Getting to work side by side with some of Texas Tech’s top research professors is a boon for students at the Center for the Integration of STEM Education and Research, or CISER. It was established in 1992 and was initially known as the Texas Tech Howard Hughes Medical Institute Undergraduate Science Education Program.
 

VJ Jain, a Tech grad in computer science and president of the CISER Scholar Service Organization, which serves as the organizing entity for the program’s social and service activities, says that more than 530 undergraduate students have benefited from the program in its 27 years.

“The focus of research should start at the grassroots level in college, which is undergraduates,” he says. “Why CISER is important is because CISER actually facilitates the research, because not all the universities have the funding for student research. It’s mostly volunteering or maybe some kind of funding like part time funding, or 10 hours, but that’s not good enough for research, or active research that is publishable. That’s what CISER allows you to do. We’re actually providing funding for all the scholars to work up to 20 hours a week to do active research.”

The Howard Hughes involvement ended in 2014. Those grants were valued at $8.5 million. Today, the CISER Scholar Program relies on donations and the support from colleges, departments, and administrators in the Texas Tech system. The CH Foundation is providing grants of $50,000 a year for a three-year period.

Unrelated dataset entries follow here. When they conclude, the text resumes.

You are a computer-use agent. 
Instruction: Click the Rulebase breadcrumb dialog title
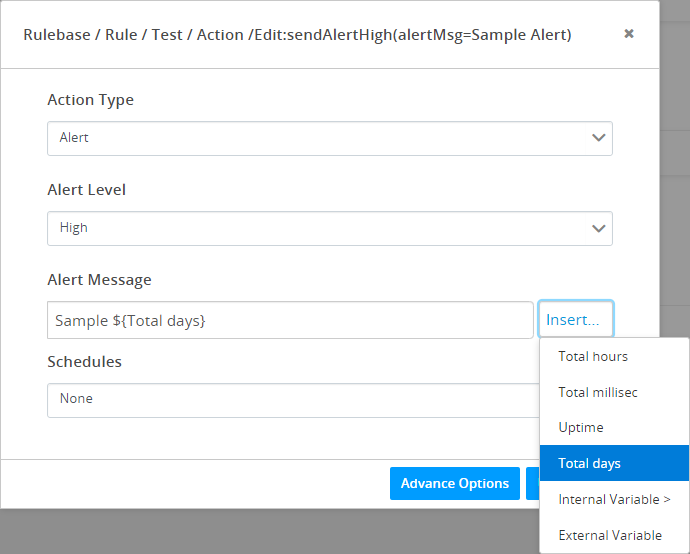click(297, 35)
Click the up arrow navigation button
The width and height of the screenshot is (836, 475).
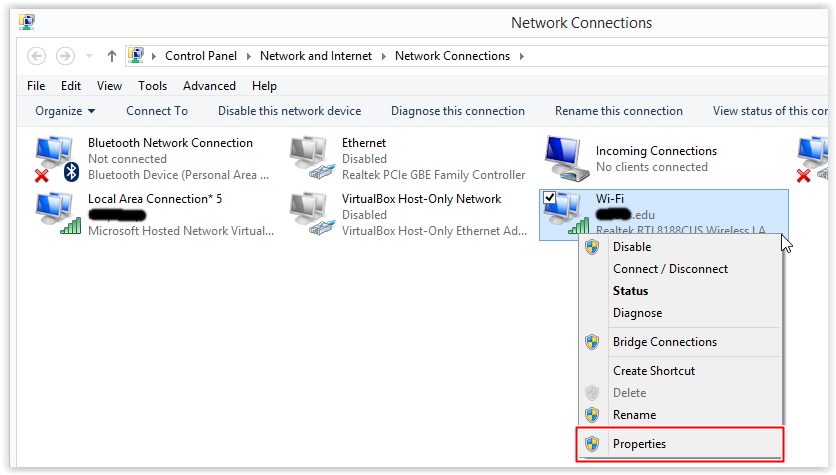tap(111, 56)

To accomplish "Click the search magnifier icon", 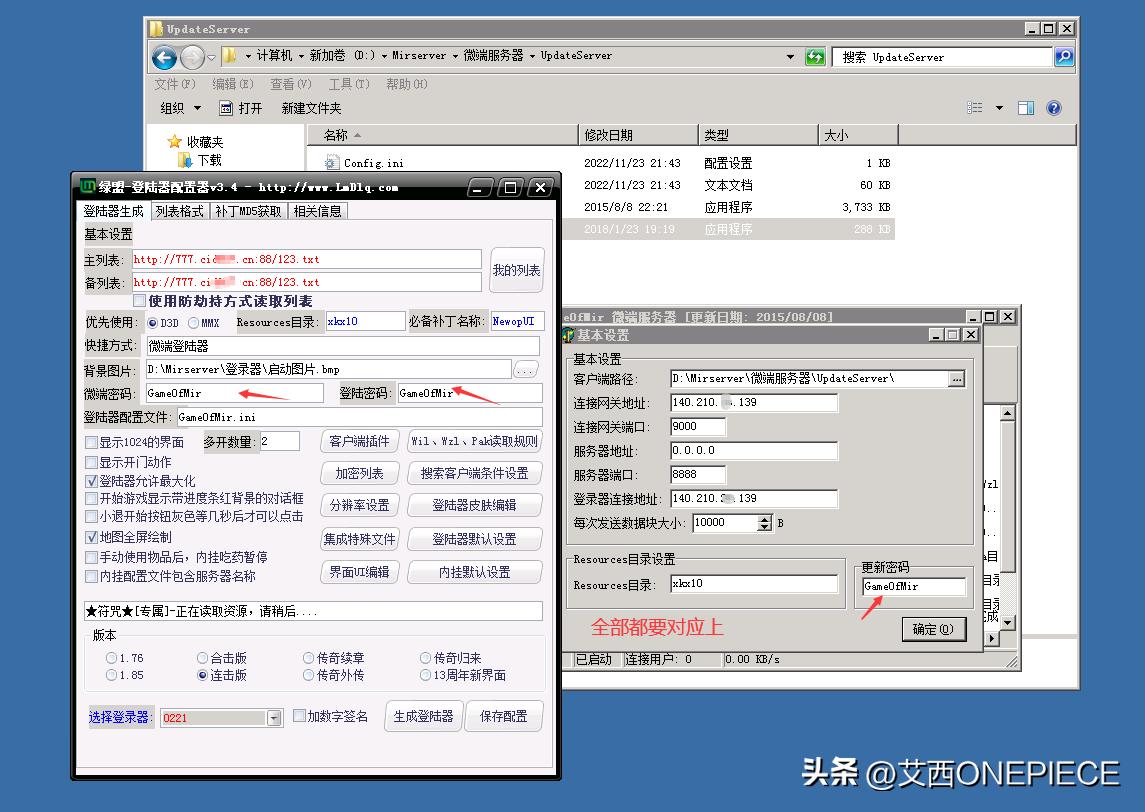I will [1064, 58].
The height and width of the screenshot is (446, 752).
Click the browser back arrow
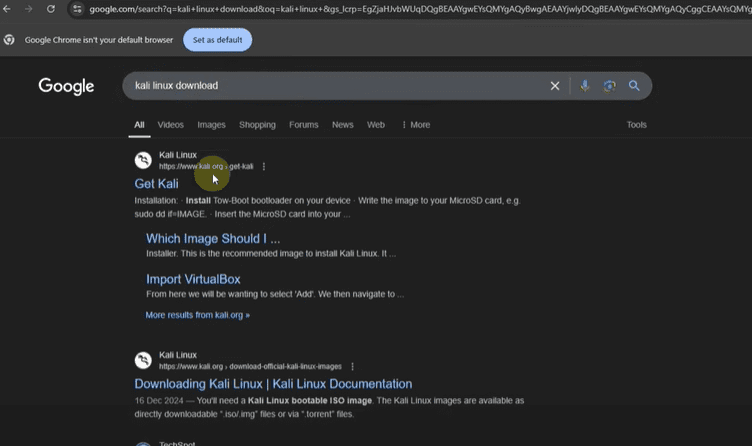(x=8, y=9)
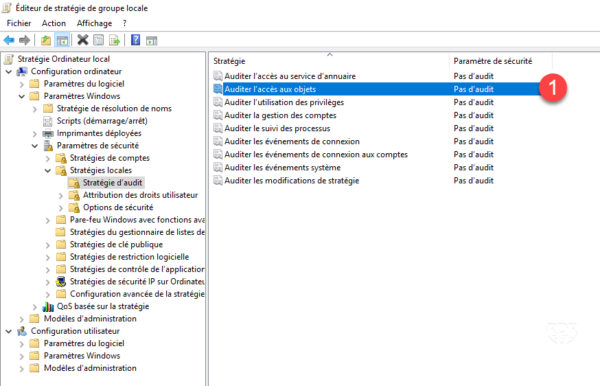The height and width of the screenshot is (386, 600).
Task: Select Options de sécurité in tree
Action: (x=118, y=207)
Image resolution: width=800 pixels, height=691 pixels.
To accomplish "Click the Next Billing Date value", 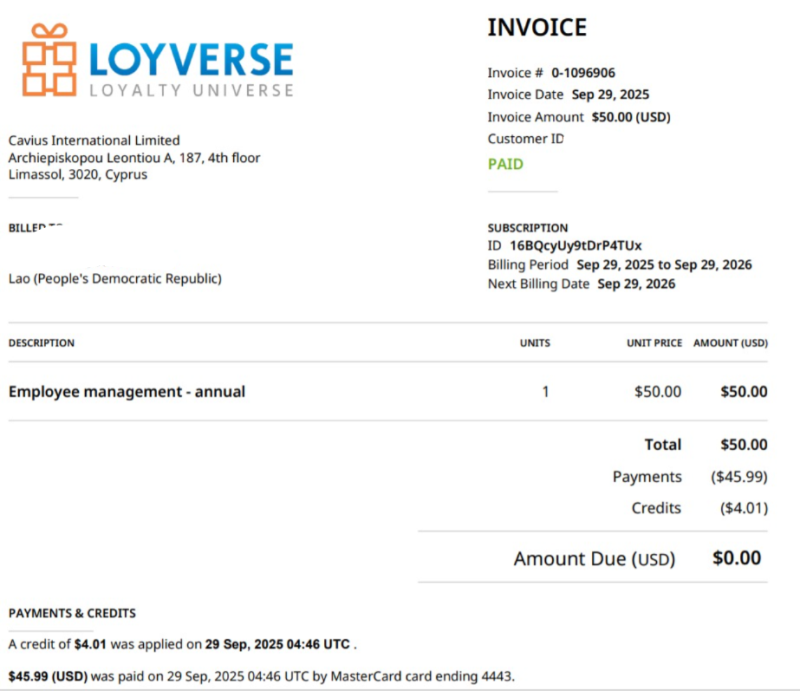I will pos(636,284).
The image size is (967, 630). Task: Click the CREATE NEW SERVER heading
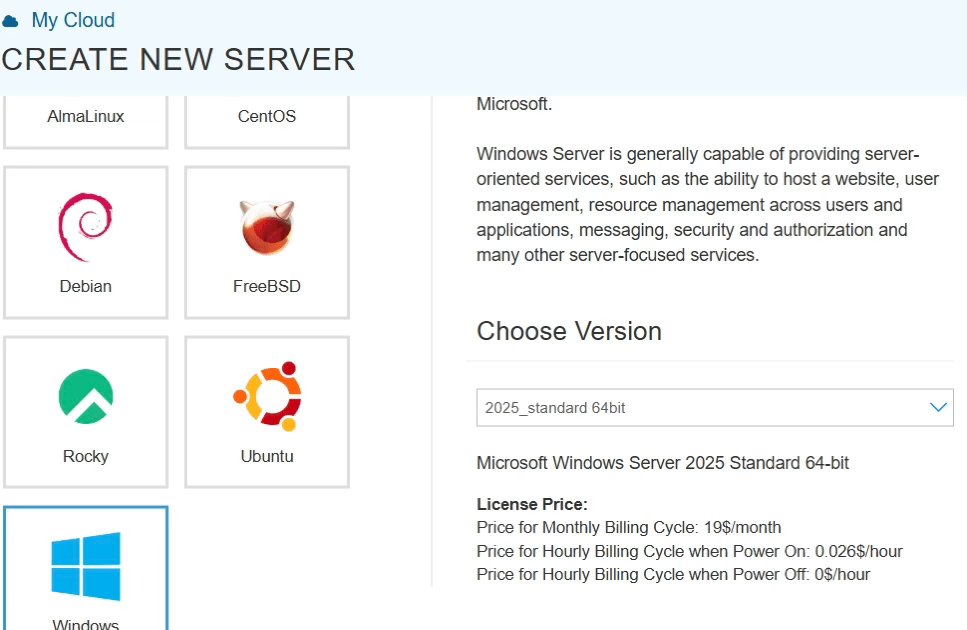pos(178,59)

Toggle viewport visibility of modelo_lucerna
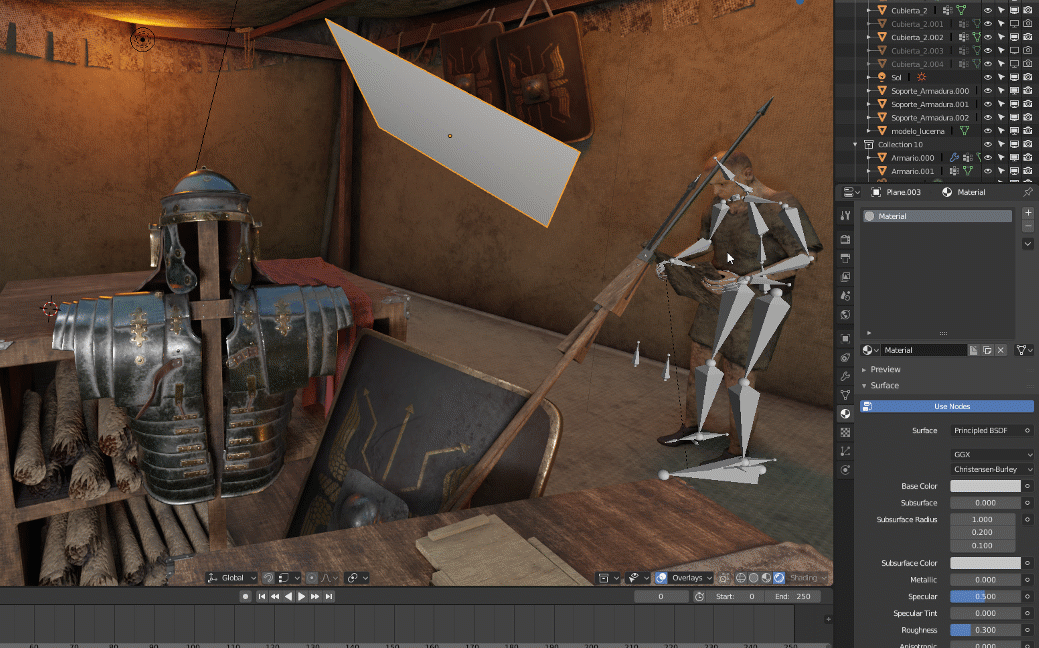pyautogui.click(x=987, y=131)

Jain says CISER focuses on two areas.

“The education part, we have education scholars in CISER as well, it’s about the education program and what they’re doing is they’re helping at the elementary and middle schools and they want to become teachers. So, what they’re research involves is actually working with middle school and high school kids and creating programs. We also have something called traveling labs, where we have kits for certain courses where they’re taken to different schools around Texas, West Texas, so we can teach them. The research part is that we’re just trying to incorporate what we learn academically and to apply it through research.”

He says that more than 90 percent of CISER scholars go on to work toward master’s and PhD degrees. The experience students gain by working on research while getting paid for 20 hours a week can show prospective employers or graduate school administrators a lot.

For example, one student who worked on breast cancer research as a Texas Tech undergrad now has a fellowship with the Mayo Clinic.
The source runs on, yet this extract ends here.